Node=physical machine
VS=HVM guest w/ pv-on-hvm drivers
Looking back at the original bug report - it seems to indicate it was migrating from a system with 2 processors to one with 8

Specifcally - from
Dell Precision WorkStation 380
Processor:    Intel(R) Pentium(R) D CPU 2.80GHz
# of CPUs:    2
Speed:    2.8GHz

to

Supermicro X7DB8
Processor:    Genuine Intel(R) CPU @ 2.13GHz
# of CPUs:    8
Speed:    2.133 GHz




Keir Fraser wrote:
Re: [Xen-devel] [PATCH] scrub pages on guest termination The aim of the loop was to scrub enough pages in a batch that lock contention is kept tolerably low. Even if 16 pages is not sufficient for that, I’m surprised a ‘node’ (you mean a whole system, presumably?) would appear to lock up. Maybe pages would be scrubbed slower than we’d like, but still CPUs should be able to get the spinlock often enough to evaluate whether they have spent 1ms in the loop and hence get out of there.

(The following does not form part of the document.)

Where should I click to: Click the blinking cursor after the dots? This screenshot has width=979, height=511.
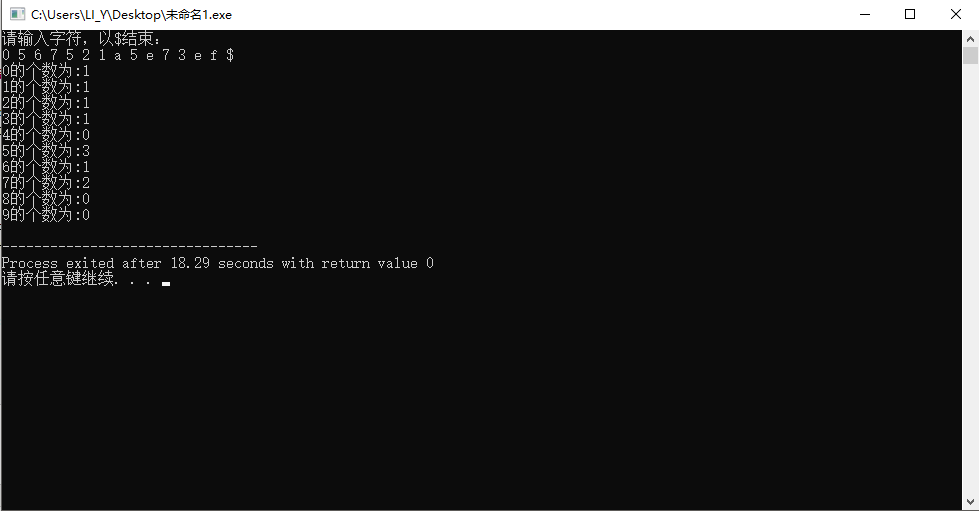[x=166, y=284]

What sort of system were you seeing the lockup on? Does it have very many physical CPUs?

 -- Keir

On 23/5/08 16:00, "Ben Guthro" <bguthro@virtualiron.com> wrote:

This patch solves the following problem.  When a large VS terminates, the node locks
up. The node locks up because the page_scrub_kick routine sends a softirq to
all processors instructing them to run the page scrub code.  There they interfere
with each other as they serialize behind the page_scrub_lock.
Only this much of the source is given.